Francesco Targhetta consiglia “(a lui stesso)” di Fabio Donalisio

e fango è il mondo
forse un modo, un lutto
una possibilità di strada
anche vaga, vana

(…or not to be)

esistere contenti dei deserti:
resta questo oltre i collassi
gli sbagli e il tempo profondo

e (ovviamente, sì)
l’infinità vanità del tutto

 

Fabio Donalisio (Cuneo, 1977), da La pratica del ritorno, in Poesia contemporanea. Undicesimo quaderno italiano (Marcos y Marcos, 2012)

 

Come si può fare una cover di A se stesso di Leopardi, infilandoci dentro pure Shakespeare, e uscirne vincitori. Donalisio gioca con la letteratura più dolorosa e prova a sfidare, attraverso la sua voce, il presente. E così il primo e l’ultimo verso di (a lui stesso) sono citazioni da un Leopardi all’apice del nichilismo che incorniciano un tentativo di rivolta, sulla riuscita della quale è lecito nutrire dubbi («forse») ma che è doveroso compiere. Le parole rotolano, come spesso nella poesia di Donalisio, a mo’ di valanga, trascinando con sé le precedenti e aprendo un varco, «una possibilità di strada», ossia di fuga. Che forse coincide con la morte, come suggerisce tra isolate parentesi il ricordo amletico, ma forse no: appena oltre il burrone dello spazio bianco, ci viene data l’eventualità di una vita «contenta dei deserti», non arresa al nulla, ma nemmeno preda di facili illusioni. Perché, sì, sappiamo che tutto è vano. Ma rivendichiamo anche l’insopprimibile diritto alla felicità.

Francesco Targhetta


Massimo Gezzi consiglia “Poor North” di Mark Strand

It is cold, the snow is deep,
the wind beats around in its cage of trees,
clouds have the look of rags torn and soiled with use,
and starlings peck at the ice.
It is north, poor north. Nothing goes right.

The man of the house has gone to work,
selling chairs and sofas in a failing store.
His wife stays home and stares from the window into the trees,
trying to recall the life she lost, though it wasn’t much
White flowers of frost build up on the glass.

It is late in the day.
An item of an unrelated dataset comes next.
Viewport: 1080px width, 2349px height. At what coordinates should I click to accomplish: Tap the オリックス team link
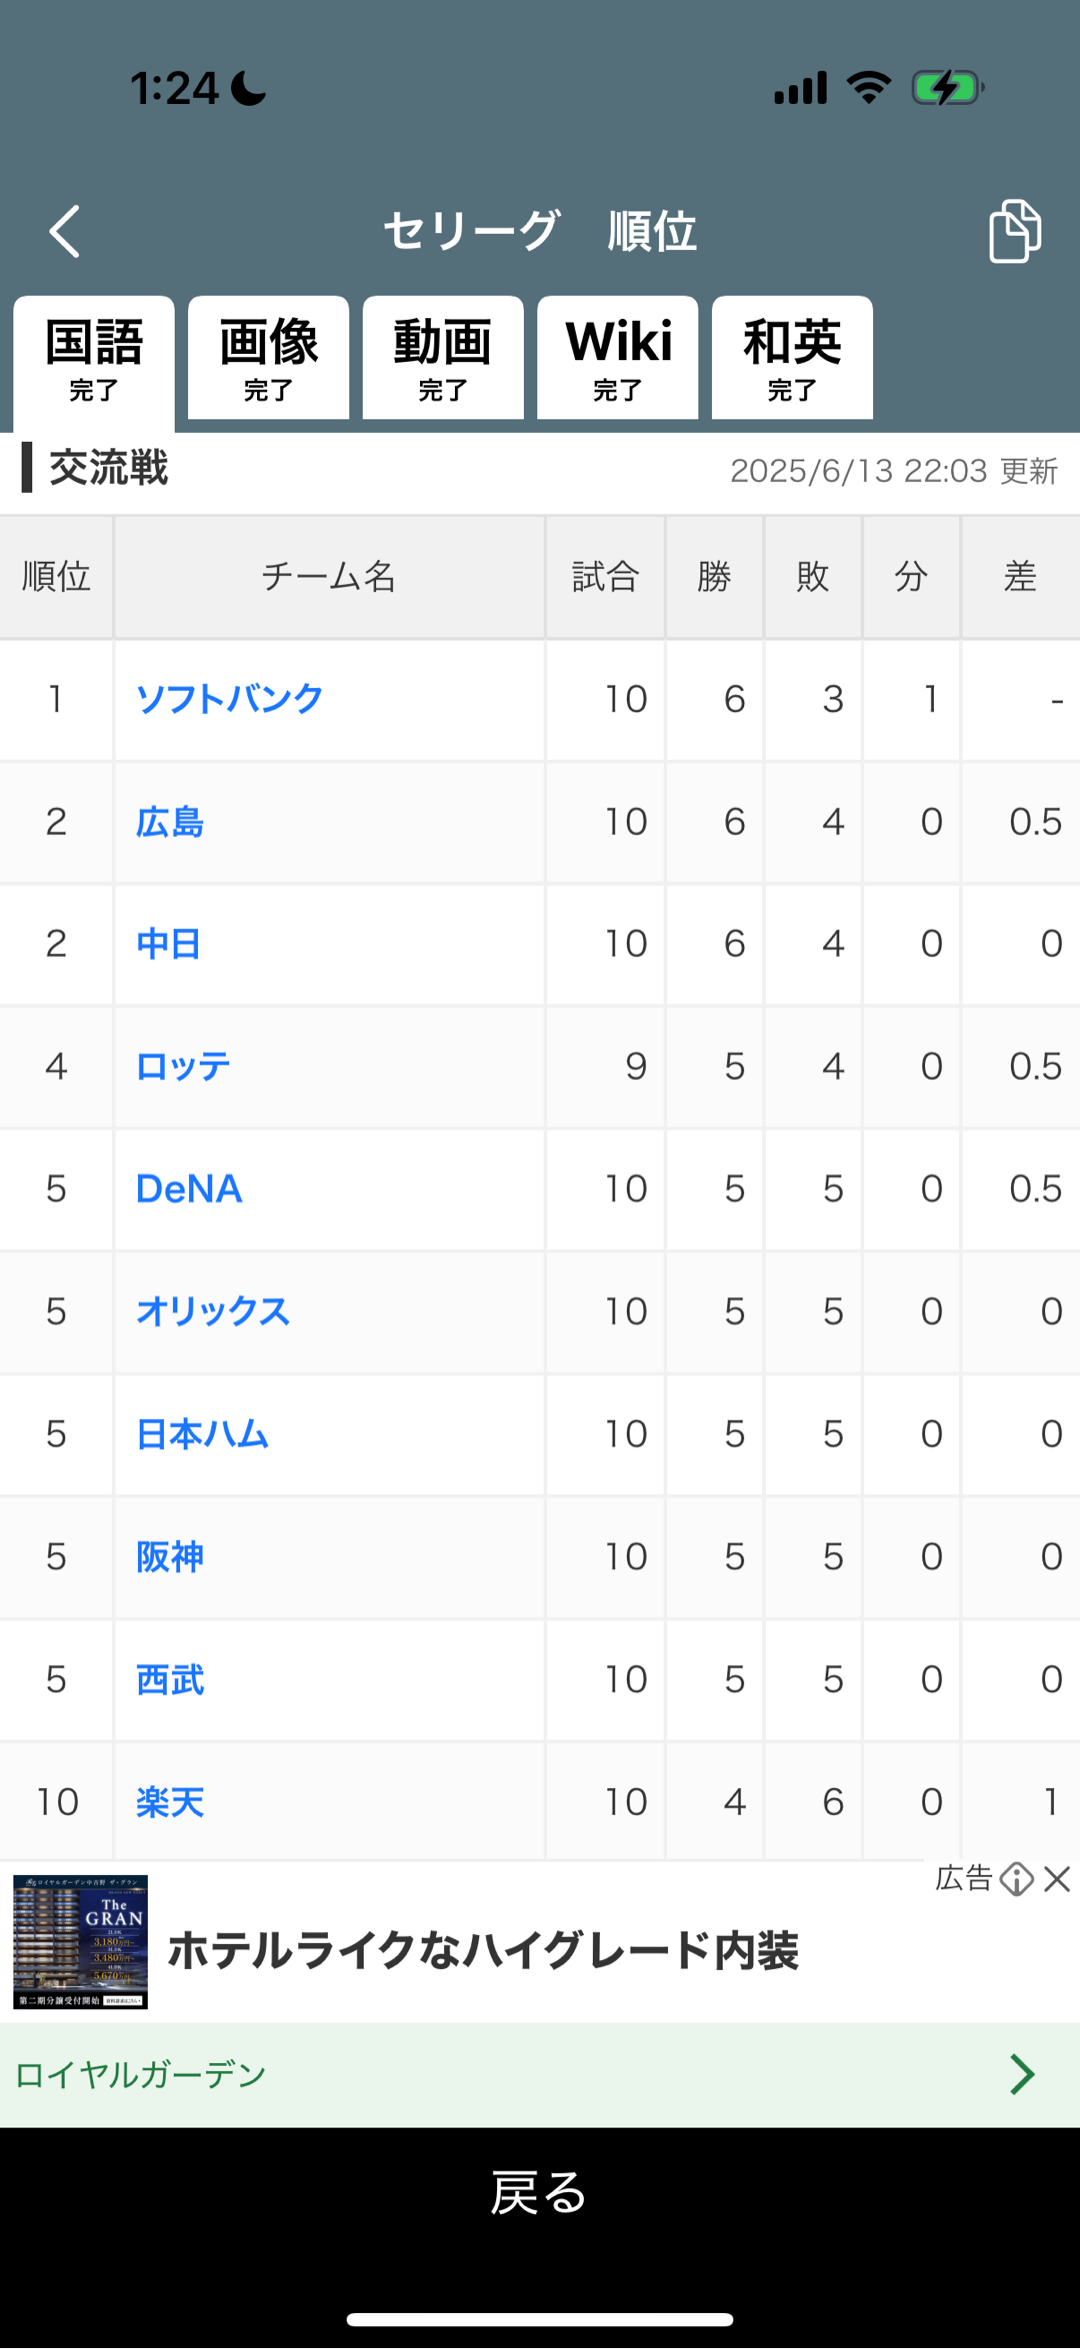pos(212,1312)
Brants and Canada geese are asleep
on the waters of St. Magaret’s Bay
The man and his wife are out for a walk; see how they lean
into the wind; they turn up their collars
and the small puffs of their breath are carried away.

Mark Strand (Summerside, 1934), da The Late Hour (Atheneum, 1978)

Povero nord

Fa freddo, la neve è alta,
il vento sbatte nella sua gabbia di piante,
le nuvole paiono stracci sozzi e laceri per l’uso,
e gli storni becchettano il ghiaccio.
È il nord, povero nord. Niente va bene.

Il capofamiglia è andato al lavoro,
vende sedie e sofà in un negozio che sta per fallire.
La moglie sta a casa e fissa dalla finestra le piante,
cerca di ricordare la vita che ha perso, anche se non era un granché.
Fiori bianchi di brina sbocciano sul vetro.

È quasi sera. Anatre e oche canadesi dormono
sulle acque della baia di Saint Margaret.
Marito e moglie passeggiano: guardate come si piegano
controvento; alzano il bavero
e i minuscoli sbuffi del loro respiro volano via.

(in M. Strand, Il futuro non è più quello di una volta, a cura di D. Abeni, Minimum fax, 2006).

Ha scritto Giorgio Agamben che la fotografia è «il luogo del Giudizio Universale», perché «rappresenta il mondo come appare nell’ultimo giorno». Credo che la stessa cosa si possa dire di certe poesie: uno sguardo, uno scatto nitido in cui quello che si vede diventa definitivo, indimenticabile. Non solo per gli elementi del quadro, ma anche per il significato che quella scena – minima, quotidiana, tutto sommato banale –  assume una volta che qualcuno l’abbia fotografata, trasposta in versi. È il caso di questa poesia di Mark Strand (Canada, 1934), nella bella traduzione di Damiano Abeni: il freddo del nord, persone precarie (un negoziante che sta per fallire, una donna insoddisfatta), delle anatre che dormono, due che passeggiano nel freddo e i loro respiri portati via dal vento: un flash sull’orlo del nulla, della rovina, ma che a questo nulla, a questa rovina si oppone con la forza della sua memorabilità.